I use maven for building Java projects. We have several project modules which are built independently. The projects are dependent on one another. We don’t push the newer artifacts to a common maven repository, so the developers have to pull the latest changes from the source code repository, install it on the local maven repository, and use the dependencies. It so happens that sometimes we end up in a dependency hell where we spend several minutes resolving the correct dependency order.

I wrote a small shell script which uses tsort to automatically generate a topological sort of all the projects which we can then use to systematically build our projects.

Here are the assumptions I am making for this to work:

  • All your projects use the same groupid, in this case com.xyz.
  • Your project directories are named after the maven projects, if this is not the case you will need a mapping between your maven project name and the project directory’s name on the filesystem.

First, we get hold of the current project and its dependencies using mvn.
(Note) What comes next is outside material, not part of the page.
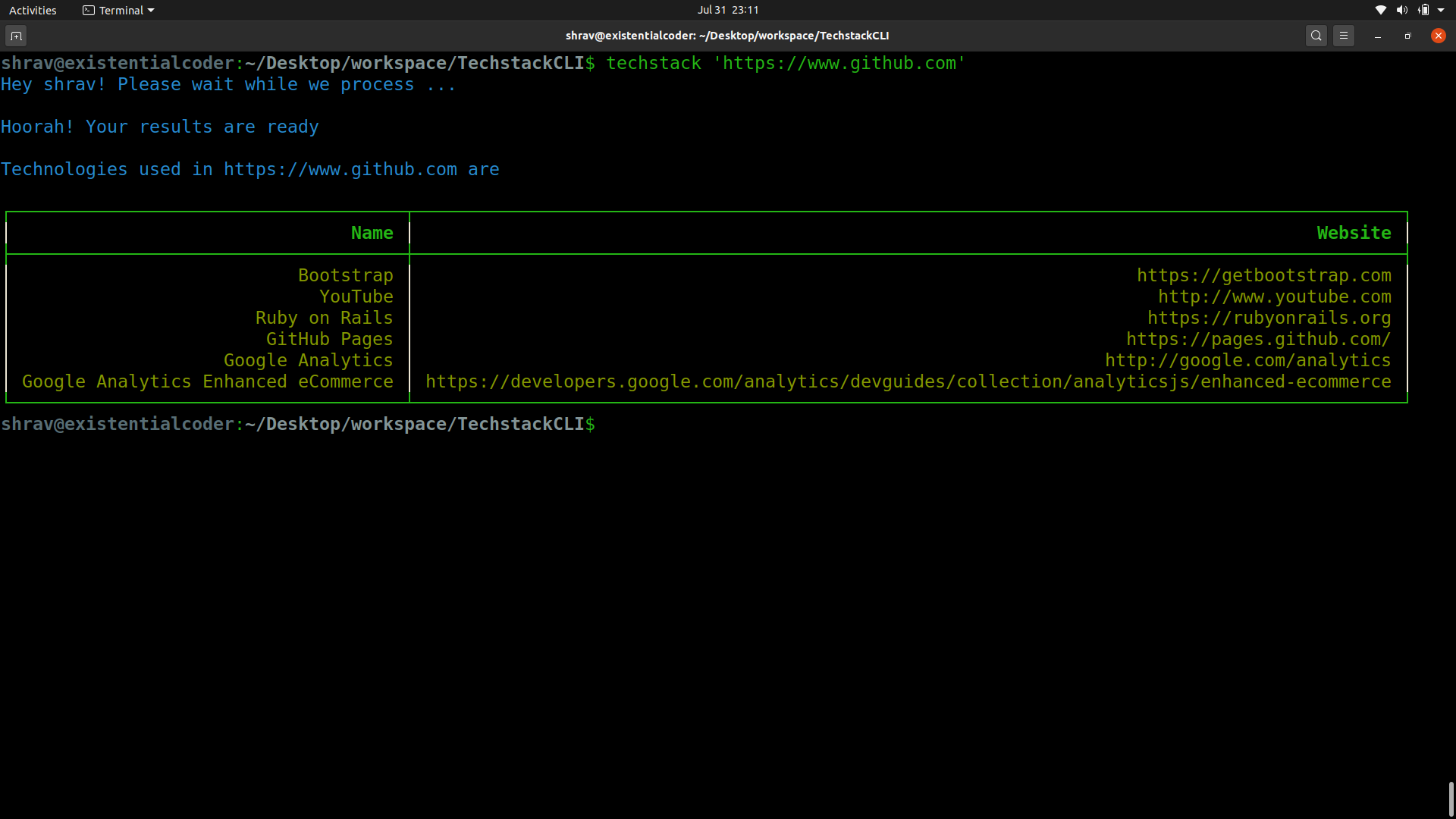1456x819 pixels.
Task: Expand the system menu arrow
Action: coord(1441,10)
We run this in each of our mvn projects -

$ CUR_PROJ=$(mvn -DincludeGroupIds=com.xyz dependency:list | grep Building | awk '{print $3}')
$ mvn -DincludeGroupIds=com.xyz dependency:list | grep com.xyz | awk -F':' -v proj=$CUR '{print $2 "\t" proj}' >> /tmp/dependencies

This writes the output to a file /tmp/dependencies which stores the partial ordering. Next, we use topological sorting to generate a linear list of build projects starting from the base dependencies to higher.

for proj in $(tsort /tmp/dependencies); do
    cd $proj
    git pull
    mvn install -DskipTests=true
    cd ..
done

This way we can be sure that our dependencies are up to date. There must be easier ways to do this using mvn, but this works for me for now.